日本一个研究小组日前宣布,他们开发出了利用诱导多能干细胞(iPS细胞)高效培养心肌细胞的方法,今后如果能够利用这一方法大量培养心肌细胞,将可用于恢复因心肌梗塞而受损的心脏功能。
京都大学iPS细胞研究所副教授山下润率领的研究小组,向实验鼠的iPS细胞加入环孢菌素A(一种免疫抑制剂)后进行培养,发现发育成的心肌细胞数量是不加入环孢菌素A时的约12倍。而利用人类iPS细胞进行培养时,在培养到第12天的时候,确认生成的心肌细胞数量,是不加入环孢菌素A时的4倍以上。
研究小组认为,这表明环孢菌素A在诱导实验鼠和人类iPS细胞发育成心肌细胞过程中发挥了重要作用。
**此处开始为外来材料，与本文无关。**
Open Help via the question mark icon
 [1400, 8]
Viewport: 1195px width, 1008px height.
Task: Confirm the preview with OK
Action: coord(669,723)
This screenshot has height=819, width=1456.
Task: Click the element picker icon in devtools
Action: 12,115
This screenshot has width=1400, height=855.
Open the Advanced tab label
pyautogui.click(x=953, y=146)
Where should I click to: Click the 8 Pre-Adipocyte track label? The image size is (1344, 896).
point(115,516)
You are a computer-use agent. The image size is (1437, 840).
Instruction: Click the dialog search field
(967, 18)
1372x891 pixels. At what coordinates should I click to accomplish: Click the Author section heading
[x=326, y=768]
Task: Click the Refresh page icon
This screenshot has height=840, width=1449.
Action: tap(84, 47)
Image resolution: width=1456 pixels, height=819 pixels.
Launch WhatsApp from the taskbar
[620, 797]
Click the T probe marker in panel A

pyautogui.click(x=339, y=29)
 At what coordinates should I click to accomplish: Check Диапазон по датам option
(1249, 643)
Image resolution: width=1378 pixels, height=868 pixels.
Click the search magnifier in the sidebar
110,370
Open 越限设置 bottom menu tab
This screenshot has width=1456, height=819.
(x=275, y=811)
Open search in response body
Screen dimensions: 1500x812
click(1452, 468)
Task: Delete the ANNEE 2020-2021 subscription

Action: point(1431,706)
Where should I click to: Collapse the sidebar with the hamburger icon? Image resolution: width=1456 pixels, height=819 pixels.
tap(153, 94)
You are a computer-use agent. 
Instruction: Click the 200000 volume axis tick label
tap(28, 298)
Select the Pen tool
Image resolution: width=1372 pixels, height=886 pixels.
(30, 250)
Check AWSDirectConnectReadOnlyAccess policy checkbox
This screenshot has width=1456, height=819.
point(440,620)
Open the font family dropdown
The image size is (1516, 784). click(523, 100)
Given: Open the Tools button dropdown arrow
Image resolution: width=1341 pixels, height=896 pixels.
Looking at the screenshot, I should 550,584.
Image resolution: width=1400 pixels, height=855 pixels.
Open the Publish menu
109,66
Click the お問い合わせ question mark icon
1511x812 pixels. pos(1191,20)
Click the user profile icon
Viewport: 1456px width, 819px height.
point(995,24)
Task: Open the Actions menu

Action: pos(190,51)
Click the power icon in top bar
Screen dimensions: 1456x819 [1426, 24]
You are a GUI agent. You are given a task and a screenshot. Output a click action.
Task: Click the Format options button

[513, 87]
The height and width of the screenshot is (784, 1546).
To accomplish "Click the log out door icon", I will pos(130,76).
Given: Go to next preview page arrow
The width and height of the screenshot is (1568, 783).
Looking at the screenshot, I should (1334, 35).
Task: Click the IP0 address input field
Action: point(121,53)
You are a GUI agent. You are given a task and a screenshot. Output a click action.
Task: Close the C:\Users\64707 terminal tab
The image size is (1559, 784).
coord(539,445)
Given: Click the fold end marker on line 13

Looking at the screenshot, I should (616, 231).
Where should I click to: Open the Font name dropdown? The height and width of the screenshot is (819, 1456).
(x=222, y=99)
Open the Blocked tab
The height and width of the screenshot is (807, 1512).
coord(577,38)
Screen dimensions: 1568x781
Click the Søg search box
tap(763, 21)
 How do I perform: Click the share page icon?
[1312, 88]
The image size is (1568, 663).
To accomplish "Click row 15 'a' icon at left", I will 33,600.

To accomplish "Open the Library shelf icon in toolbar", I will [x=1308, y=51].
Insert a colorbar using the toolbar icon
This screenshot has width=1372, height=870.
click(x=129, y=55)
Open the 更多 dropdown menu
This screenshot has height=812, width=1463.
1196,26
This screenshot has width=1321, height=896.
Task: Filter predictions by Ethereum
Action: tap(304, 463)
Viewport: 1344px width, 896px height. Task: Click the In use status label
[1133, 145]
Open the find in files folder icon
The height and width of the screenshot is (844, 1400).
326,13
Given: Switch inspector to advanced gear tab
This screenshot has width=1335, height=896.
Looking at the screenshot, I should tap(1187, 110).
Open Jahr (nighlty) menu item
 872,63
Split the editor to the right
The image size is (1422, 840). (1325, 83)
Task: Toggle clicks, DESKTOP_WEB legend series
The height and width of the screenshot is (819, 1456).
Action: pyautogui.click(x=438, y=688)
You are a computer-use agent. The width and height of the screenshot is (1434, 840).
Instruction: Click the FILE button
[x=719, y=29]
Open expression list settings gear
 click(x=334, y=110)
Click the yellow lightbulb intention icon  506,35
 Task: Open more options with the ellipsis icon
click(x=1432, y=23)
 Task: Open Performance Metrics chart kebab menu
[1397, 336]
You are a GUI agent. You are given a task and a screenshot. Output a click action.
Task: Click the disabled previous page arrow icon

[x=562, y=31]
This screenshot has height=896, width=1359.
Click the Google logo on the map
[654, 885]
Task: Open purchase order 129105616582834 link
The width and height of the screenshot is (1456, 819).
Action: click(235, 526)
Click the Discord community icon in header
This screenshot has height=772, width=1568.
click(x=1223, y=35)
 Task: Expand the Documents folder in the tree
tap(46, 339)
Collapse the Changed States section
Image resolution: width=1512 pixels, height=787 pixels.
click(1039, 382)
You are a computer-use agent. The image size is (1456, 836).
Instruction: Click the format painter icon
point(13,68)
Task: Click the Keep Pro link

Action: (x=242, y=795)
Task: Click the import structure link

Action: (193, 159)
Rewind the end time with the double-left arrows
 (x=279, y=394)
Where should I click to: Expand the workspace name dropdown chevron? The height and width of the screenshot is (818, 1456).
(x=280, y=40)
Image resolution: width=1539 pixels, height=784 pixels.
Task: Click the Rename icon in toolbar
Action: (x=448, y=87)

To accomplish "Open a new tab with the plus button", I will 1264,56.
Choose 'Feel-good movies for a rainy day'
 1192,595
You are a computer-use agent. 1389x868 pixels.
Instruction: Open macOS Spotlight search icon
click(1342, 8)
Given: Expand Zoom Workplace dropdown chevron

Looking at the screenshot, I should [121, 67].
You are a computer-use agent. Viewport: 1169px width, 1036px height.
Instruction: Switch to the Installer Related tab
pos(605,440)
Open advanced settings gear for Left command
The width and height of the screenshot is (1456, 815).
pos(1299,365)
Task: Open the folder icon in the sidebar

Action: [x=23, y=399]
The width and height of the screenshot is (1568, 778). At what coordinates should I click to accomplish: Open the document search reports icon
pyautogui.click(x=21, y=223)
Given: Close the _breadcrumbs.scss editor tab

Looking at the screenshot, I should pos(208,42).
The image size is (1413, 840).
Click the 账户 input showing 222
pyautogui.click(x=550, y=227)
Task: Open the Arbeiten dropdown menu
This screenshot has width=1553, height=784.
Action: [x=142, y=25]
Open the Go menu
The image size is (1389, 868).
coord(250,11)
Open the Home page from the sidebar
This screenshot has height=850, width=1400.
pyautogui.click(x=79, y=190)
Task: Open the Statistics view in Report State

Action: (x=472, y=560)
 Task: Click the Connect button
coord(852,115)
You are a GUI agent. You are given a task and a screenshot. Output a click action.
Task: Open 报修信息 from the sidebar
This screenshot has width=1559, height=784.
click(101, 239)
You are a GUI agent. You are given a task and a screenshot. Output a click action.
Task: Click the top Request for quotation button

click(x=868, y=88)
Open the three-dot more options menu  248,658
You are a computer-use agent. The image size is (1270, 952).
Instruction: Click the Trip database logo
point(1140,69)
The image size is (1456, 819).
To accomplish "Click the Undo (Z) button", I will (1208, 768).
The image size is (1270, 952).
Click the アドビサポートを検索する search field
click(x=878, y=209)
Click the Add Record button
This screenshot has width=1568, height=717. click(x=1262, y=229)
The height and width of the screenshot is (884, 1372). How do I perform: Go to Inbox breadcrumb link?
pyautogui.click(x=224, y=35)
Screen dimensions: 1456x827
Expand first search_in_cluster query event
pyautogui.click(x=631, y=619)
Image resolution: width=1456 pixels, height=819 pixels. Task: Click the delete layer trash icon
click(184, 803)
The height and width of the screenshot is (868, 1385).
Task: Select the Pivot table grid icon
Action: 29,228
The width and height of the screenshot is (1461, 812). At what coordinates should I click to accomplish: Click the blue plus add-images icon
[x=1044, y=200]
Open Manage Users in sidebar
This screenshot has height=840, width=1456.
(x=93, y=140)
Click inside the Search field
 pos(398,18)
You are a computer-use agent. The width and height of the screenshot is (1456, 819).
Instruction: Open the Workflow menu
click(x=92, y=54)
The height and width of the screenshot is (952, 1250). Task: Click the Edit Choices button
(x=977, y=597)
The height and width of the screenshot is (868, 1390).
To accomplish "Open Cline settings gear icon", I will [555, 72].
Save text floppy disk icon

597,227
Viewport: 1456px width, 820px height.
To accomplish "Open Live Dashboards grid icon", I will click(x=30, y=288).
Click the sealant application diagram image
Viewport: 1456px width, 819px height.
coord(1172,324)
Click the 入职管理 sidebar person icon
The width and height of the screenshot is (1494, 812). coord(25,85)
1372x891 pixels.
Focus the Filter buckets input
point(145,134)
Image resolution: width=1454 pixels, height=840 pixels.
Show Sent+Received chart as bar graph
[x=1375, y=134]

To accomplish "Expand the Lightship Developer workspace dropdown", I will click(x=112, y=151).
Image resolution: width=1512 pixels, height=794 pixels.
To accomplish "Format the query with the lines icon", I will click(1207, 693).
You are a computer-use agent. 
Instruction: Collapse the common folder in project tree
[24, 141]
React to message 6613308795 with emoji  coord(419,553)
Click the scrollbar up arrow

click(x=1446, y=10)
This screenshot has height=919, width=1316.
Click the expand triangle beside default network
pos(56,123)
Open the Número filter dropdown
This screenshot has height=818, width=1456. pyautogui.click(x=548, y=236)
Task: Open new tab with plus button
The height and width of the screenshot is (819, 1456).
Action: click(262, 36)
研究小组确认,利用人类iPS细胞培养的心肌细胞与人类心脏心室细胞拥有同样的性质和结构。相关论文已刊登在新一期美国科学杂志《公共科学图书馆·综合》网络版上。(生物谷Bioon.com)
生物谷推荐原文出处:
PLoS ONE 6(2): e16734. doi:10.1371/journal.pone.0016734
Induction and Enhancement of Cardiac Cell Differentiation from Mouse and Human Induced Pluripotent Stem Cells with Cyclosporin-A
Masataka Fujiwara1,2, Peishi Yan1,3¤, Tomomi G. Otsuji4,5, Genta Narazaki1,6, Hideki Uosaki1,6, Hiroyuki Fukushima1,6, Koichiro Kuwahara2, Masaki Harada2, Hiroyuki Matsuda7, Satoshi Matsuoka7, Keisuke Okita8, Kazutoshi Takahashi8, Masato Nakagawa8, Tadashi Ikeda3, Ryuzo Sakata3, Christine L. Mummery9, Norio Nakatsuji10,11, Shinya Yamanaka8,12, Kazuwa Nakao2, Jun K. Yamashita1,6*
Induced pluripotent stem cells (iPSCs) are novel stem cells derived from adult mouse and human tissues by reprogramming. Elucidation of mechanisms and exploration of efficient methods for their differentiation to functional cardiomyocytes are essential for developing cardiac cell models and future regenerative therapies. We previously established a novel mouse embryonic stem cell (ESC) and iPSC differentiation system in which cardiovascular cells can be systematically induced from Flk1+ common progenitor cells, and identified highly cardiogenic progenitors as Flk1+/CXCR4+/VE-cadherin? (FCV) cells. We have also reported that cyclosporin-A (CSA) drastically increases FCV progenitor and cardiomyocyte induction from mouse ESCs. Here, we combined these technologies and extended them to mouse and human iPSCs. Co-culture of purified mouse iPSC-derived Flk1+ cells with OP9 stroma cells induced cardiomyocyte differentiation whilst addition of CSA to Flk1+ cells dramatically increased both cardiomyocyte and FCV progenitor cell differentiation. Spontaneously beating colonies were obtained from human iPSCs by co-culture with END-2 visceral endoderm-like cells. Appearance of beating colonies from human iPSCs was increased approximately 4.3 times by addition of CSA at mesoderm stage. CSA-expanded human iPSC-derived cardiomyocytes showed various cardiac marker expressions, synchronized calcium transients, cardiomyocyte-like action potentials, pharmacological reactions, and ultra-structural features as cardiomyocytes. These results provide a technological basis to obtain functional cardiomyocytes from iPSCs.